[What is being asked]:
Output the lines from the first one through the line containing "Action: (75, 66)" as a Markdown table with the columns Row and Line, leaving out blank lines.

Collection entries:
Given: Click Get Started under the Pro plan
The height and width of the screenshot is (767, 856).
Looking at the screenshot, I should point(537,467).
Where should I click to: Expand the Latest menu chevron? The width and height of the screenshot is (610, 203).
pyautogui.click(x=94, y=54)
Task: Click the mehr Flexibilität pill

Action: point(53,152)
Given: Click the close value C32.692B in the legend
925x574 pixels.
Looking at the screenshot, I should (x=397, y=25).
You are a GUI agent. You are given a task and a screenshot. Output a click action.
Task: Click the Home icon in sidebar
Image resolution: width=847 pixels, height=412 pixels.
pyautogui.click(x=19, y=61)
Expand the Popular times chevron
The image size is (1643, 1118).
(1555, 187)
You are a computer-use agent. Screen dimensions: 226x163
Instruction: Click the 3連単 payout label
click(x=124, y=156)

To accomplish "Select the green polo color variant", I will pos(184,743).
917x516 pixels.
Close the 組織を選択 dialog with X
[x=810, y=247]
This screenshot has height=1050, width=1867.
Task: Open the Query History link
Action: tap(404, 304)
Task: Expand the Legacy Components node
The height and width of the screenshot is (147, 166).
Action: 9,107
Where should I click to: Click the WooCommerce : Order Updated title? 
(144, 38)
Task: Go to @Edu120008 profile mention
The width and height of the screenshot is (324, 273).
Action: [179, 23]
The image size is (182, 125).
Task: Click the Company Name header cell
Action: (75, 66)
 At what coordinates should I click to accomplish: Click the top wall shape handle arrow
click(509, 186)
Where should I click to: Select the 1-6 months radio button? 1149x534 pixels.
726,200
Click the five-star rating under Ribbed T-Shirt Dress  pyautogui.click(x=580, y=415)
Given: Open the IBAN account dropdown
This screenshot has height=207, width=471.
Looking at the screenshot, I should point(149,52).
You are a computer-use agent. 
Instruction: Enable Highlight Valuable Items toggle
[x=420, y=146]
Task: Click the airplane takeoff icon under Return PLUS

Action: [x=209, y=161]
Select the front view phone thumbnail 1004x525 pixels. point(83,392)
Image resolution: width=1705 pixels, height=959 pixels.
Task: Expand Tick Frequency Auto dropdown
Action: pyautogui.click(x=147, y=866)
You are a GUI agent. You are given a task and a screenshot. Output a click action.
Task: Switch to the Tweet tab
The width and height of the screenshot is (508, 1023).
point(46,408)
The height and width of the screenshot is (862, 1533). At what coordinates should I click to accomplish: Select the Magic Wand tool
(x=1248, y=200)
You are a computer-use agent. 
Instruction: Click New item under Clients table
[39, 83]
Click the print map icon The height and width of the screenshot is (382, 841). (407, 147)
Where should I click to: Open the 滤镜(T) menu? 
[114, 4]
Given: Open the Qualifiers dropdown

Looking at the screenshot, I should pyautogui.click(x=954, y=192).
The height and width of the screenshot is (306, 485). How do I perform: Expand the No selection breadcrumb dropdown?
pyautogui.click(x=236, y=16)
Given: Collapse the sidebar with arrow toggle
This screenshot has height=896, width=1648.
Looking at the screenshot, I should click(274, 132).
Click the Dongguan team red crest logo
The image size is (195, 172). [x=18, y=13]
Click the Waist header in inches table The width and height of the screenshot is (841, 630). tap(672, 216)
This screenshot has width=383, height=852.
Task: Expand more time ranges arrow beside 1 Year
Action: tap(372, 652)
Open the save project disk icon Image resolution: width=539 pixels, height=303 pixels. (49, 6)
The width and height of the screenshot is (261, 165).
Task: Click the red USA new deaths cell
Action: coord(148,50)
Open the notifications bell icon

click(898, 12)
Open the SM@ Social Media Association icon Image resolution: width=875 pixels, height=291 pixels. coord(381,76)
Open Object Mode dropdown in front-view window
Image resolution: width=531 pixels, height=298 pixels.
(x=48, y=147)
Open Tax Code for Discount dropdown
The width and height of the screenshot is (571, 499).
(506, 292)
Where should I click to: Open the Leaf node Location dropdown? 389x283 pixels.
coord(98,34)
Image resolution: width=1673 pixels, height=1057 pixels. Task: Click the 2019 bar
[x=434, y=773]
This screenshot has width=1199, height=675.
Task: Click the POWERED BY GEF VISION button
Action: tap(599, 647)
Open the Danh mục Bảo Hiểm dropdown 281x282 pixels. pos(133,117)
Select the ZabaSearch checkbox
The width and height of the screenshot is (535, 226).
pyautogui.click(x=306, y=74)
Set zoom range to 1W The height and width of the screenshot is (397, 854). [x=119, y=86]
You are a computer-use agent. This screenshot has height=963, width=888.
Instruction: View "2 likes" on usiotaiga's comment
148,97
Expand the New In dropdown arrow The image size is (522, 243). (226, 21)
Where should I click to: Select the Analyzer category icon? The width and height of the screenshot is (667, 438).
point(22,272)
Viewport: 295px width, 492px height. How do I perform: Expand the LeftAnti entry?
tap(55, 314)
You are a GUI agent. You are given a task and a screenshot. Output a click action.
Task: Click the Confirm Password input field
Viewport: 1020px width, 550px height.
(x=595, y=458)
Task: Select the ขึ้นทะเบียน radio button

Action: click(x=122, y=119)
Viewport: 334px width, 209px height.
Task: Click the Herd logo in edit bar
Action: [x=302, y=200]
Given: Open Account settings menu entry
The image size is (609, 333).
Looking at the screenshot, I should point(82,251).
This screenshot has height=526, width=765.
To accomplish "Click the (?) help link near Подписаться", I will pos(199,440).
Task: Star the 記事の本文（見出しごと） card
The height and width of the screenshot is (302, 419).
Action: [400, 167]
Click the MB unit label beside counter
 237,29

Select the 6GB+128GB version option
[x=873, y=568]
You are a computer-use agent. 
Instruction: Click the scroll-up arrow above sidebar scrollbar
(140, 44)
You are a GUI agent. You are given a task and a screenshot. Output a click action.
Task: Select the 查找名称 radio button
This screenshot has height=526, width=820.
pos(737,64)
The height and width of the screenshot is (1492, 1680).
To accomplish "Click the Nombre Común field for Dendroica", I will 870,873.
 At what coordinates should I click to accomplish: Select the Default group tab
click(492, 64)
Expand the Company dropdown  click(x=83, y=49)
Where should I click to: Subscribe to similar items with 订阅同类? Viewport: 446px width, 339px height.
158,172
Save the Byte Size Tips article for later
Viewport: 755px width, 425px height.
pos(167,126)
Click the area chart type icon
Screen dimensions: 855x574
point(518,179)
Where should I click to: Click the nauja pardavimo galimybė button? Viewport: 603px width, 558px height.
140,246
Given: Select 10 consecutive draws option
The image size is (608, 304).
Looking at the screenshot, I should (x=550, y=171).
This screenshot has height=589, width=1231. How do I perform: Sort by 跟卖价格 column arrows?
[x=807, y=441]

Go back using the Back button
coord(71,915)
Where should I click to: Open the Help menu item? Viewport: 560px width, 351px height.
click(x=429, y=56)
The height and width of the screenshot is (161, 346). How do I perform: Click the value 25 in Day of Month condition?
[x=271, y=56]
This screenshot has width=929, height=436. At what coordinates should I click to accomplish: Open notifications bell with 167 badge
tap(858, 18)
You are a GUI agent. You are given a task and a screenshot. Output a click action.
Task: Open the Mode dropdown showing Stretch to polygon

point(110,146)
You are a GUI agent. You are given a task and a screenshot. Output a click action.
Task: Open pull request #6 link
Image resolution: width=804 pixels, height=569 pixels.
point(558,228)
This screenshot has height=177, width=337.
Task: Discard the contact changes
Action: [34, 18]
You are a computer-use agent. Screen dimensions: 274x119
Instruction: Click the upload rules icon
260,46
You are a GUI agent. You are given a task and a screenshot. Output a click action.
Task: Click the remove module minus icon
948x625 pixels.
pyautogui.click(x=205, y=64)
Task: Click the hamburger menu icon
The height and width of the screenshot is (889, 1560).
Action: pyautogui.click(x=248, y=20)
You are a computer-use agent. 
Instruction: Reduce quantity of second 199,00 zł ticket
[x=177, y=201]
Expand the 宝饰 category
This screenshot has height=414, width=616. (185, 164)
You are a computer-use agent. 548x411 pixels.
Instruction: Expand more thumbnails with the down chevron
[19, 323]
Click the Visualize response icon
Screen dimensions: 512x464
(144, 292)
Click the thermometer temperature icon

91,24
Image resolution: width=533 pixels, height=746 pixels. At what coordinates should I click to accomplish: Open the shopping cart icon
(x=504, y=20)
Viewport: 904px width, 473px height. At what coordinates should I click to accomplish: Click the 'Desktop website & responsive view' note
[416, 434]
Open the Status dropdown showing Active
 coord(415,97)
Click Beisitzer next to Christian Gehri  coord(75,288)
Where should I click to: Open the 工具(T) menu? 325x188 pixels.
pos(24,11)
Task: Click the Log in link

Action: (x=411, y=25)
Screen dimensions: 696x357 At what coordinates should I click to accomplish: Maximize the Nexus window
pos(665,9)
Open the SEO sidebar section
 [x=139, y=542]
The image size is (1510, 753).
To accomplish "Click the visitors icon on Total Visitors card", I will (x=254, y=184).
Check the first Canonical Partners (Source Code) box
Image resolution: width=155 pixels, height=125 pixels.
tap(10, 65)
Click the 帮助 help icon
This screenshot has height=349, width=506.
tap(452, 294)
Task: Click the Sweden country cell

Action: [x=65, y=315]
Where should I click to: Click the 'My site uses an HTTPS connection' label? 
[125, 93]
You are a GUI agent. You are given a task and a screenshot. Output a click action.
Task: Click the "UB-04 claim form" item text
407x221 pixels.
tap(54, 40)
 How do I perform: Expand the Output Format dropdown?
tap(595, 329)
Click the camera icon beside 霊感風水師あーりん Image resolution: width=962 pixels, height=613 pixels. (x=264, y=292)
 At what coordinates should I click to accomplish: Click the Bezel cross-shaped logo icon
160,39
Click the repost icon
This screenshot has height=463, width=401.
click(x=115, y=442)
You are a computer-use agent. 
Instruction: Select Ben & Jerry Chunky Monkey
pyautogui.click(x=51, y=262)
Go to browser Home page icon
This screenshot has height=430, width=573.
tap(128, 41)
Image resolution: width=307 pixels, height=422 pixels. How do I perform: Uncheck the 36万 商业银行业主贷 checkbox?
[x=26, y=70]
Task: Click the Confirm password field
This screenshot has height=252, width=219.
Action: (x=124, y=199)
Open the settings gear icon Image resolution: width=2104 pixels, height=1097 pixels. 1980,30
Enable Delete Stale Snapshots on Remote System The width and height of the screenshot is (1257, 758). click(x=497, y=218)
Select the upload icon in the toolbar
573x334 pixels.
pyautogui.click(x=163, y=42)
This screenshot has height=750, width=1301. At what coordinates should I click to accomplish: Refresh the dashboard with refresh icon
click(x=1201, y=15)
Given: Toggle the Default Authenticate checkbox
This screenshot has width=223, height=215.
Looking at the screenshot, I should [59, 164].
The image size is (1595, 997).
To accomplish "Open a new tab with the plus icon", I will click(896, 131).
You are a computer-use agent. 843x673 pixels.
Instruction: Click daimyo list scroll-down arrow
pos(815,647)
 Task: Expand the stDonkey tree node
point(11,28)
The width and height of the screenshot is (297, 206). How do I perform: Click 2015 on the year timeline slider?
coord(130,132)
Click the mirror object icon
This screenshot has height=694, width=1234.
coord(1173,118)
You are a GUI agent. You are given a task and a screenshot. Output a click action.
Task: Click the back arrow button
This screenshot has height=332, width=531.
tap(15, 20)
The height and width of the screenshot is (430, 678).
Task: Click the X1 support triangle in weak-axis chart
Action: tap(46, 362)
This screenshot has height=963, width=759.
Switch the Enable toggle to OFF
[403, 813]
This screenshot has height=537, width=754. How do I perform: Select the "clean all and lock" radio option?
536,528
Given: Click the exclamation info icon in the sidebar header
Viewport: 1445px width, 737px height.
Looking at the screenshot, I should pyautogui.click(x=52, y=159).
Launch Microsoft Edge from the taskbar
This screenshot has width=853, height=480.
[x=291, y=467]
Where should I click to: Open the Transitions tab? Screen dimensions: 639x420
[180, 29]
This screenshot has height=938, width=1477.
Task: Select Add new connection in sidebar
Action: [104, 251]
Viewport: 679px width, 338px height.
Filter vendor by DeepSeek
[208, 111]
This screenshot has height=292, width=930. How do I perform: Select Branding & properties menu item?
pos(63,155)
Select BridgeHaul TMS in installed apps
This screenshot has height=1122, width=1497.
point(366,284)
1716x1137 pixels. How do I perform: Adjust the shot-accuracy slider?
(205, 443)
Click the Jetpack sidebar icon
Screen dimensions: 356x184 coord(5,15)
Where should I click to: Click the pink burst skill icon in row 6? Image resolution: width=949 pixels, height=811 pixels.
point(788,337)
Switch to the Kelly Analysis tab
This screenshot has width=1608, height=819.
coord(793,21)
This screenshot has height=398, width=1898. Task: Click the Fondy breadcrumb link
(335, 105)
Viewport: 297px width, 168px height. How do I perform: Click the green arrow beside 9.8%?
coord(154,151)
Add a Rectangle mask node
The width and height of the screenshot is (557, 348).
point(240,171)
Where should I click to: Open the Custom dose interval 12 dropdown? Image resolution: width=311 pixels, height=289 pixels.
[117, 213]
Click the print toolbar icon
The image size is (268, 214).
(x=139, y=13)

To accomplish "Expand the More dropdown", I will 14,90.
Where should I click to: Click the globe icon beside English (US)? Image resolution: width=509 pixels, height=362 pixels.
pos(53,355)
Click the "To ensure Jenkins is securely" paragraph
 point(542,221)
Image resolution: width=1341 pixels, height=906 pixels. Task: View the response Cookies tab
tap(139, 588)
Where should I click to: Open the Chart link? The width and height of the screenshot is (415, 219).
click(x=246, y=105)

[Solved exercise]:
| Row | Line |
|---|---|
| 1 | Given: Click Get Started under the Pro plan |
| 2 | The height and width of the screenshot is (767, 856). |
| 3 | Looking at the screenshot, I should point(537,467). |
| 4 | Where should I click to: Expand the Latest menu chevron? The width and height of the screenshot is (610, 203). |
| 5 | pyautogui.click(x=94, y=54) |
| 6 | Task: Click the mehr Flexibilität pill |
| 7 | Action: point(53,152) |
| 8 | Given: Click the close value C32.692B in the legend |
| 9 | 925x574 pixels. |
| 10 | Looking at the screenshot, I should (x=397, y=25). |
| 11 | You are a GUI agent. You are given a task and a screenshot. Output a click action. |
| 12 | Task: Click the Home icon in sidebar |
| 13 | Image resolution: width=847 pixels, height=412 pixels. |
| 14 | pyautogui.click(x=19, y=61) |
| 15 | Expand the Popular times chevron |
| 16 | The image size is (1643, 1118). |
| 17 | (1555, 187) |
| 18 | You are a computer-use agent. Screen dimensions: 226x163 |
| 19 | Instruction: Click the 3連単 payout label |
| 20 | click(x=124, y=156) |
| 21 | To accomplish "Select the green polo color variant", I will pos(184,743). |
| 22 | 917x516 pixels. |
| 23 | Close the 組織を選択 dialog with X |
| 24 | [x=810, y=247] |
| 25 | This screenshot has height=1050, width=1867. |
| 26 | Task: Open the Query History link |
| 27 | Action: tap(404, 304) |
| 28 | Task: Expand the Legacy Components node |
| 29 | The height and width of the screenshot is (147, 166). |
| 30 | Action: 9,107 |
| 31 | Where should I click to: Click the WooCommerce : Order Updated title?  |
| 32 | (144, 38) |
| 33 | Task: Go to @Edu120008 profile mention |
| 34 | The width and height of the screenshot is (324, 273). |
| 35 | Action: [179, 23] |
| 36 | The image size is (182, 125). |
| 37 | Task: Click the Company Name header cell |
| 38 | Action: (75, 66) |